Rewrite the records from their start through the line containing "[x=629, y=586]" as a numbered list with one line per item, leaving out any blank lines.

SUPPLIED MATERIAL:
::::

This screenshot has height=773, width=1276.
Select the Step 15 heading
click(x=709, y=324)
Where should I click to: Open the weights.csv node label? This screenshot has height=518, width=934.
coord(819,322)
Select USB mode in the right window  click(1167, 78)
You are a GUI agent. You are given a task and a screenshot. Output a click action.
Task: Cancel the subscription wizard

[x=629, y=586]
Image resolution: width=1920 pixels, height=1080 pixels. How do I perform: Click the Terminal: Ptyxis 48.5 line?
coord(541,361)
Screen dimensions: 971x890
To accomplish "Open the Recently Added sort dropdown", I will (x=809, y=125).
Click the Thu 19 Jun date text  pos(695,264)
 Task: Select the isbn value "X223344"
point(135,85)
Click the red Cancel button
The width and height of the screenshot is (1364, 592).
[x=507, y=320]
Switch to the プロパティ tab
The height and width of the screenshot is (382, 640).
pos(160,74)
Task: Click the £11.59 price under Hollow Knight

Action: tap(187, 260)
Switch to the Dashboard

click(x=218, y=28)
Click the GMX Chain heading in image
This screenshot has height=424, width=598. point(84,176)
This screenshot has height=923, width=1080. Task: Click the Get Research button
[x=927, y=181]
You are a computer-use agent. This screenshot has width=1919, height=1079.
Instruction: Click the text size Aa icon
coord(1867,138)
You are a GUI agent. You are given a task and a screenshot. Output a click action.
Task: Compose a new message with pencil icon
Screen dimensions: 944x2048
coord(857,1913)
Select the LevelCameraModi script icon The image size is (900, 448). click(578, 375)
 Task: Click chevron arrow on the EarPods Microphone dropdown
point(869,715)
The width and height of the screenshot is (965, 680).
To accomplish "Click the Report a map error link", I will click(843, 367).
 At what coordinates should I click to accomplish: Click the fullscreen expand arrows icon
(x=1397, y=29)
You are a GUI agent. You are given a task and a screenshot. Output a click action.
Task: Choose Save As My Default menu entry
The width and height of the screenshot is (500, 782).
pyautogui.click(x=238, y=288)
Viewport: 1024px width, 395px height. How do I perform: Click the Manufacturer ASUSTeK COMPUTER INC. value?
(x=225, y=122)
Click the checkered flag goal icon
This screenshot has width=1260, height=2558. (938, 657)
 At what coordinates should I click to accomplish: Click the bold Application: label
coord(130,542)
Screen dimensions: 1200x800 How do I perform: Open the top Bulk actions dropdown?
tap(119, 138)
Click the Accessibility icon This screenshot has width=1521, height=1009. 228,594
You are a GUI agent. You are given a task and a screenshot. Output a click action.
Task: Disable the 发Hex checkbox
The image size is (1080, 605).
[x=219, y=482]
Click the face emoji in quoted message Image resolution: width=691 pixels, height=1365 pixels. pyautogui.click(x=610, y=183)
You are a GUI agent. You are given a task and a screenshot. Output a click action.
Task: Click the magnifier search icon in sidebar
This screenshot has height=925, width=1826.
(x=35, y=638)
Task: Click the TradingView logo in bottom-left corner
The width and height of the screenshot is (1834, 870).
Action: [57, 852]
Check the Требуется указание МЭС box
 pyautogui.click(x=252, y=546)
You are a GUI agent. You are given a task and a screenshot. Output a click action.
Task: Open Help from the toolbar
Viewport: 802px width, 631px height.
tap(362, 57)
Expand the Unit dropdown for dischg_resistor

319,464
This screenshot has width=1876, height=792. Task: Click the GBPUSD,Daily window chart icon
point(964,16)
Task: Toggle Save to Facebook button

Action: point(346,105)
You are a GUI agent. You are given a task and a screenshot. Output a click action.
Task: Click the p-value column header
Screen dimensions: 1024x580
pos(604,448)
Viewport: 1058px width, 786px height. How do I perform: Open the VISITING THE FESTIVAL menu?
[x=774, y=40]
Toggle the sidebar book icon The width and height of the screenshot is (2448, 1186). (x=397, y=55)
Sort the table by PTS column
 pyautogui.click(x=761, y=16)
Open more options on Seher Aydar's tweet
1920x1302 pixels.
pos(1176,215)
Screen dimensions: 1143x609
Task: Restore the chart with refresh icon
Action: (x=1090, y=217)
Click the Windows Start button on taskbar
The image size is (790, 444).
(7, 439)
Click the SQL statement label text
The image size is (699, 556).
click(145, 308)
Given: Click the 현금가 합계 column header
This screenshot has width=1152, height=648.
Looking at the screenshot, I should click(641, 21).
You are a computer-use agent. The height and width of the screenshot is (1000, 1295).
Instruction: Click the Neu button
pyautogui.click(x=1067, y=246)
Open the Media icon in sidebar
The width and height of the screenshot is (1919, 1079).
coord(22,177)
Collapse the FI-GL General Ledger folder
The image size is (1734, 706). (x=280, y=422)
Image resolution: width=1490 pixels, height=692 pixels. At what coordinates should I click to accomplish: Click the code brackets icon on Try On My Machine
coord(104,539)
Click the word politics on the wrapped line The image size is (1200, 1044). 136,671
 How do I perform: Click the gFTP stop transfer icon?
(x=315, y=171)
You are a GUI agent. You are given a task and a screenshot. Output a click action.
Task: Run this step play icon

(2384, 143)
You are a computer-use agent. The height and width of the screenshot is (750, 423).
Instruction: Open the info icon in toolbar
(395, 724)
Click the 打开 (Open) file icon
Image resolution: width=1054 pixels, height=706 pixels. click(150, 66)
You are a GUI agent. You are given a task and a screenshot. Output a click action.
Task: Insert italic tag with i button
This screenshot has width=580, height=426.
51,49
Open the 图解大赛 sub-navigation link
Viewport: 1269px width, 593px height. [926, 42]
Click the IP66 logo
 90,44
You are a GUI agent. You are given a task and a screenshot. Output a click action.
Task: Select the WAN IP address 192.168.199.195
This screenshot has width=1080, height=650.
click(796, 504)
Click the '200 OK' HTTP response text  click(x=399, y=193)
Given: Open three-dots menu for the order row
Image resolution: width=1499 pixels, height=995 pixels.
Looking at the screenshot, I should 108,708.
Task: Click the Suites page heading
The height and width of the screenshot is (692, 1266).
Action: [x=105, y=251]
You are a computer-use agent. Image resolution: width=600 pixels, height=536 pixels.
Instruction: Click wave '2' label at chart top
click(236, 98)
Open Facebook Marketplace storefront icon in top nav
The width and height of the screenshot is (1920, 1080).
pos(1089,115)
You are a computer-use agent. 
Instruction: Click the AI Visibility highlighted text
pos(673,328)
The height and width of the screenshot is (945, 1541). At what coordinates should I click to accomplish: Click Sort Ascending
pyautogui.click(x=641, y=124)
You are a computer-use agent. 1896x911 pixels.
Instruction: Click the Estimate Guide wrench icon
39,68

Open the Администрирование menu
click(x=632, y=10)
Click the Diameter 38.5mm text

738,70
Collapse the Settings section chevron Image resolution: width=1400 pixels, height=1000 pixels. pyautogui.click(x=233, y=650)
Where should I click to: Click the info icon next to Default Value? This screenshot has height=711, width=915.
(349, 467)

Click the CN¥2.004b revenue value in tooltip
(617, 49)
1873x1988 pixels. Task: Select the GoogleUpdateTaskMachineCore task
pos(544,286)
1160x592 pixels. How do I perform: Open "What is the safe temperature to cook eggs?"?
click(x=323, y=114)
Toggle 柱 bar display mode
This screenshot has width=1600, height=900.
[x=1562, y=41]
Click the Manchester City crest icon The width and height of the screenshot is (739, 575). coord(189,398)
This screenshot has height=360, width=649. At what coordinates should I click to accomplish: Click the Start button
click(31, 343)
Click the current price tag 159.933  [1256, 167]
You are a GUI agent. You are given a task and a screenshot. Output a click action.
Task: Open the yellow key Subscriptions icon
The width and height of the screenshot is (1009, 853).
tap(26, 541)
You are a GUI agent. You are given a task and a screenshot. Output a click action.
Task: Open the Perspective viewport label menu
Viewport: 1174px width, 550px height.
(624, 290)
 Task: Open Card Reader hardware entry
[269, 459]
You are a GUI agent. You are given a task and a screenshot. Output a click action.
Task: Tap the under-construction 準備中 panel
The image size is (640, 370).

::::

SOLUTION FOR THIS PROBLEM:
1. This screenshot has height=773, width=1276.
2. Select the Step 15 heading
3. click(x=709, y=324)
4. Where should I click to: Open the weights.csv node label? This screenshot has height=518, width=934.
5. coord(819,322)
6. Select USB mode in the right window  click(1167, 78)
7. You are a GUI agent. You are given a task and a screenshot. Output a click action.
8. Task: Cancel the subscription wizard
9. [x=629, y=586]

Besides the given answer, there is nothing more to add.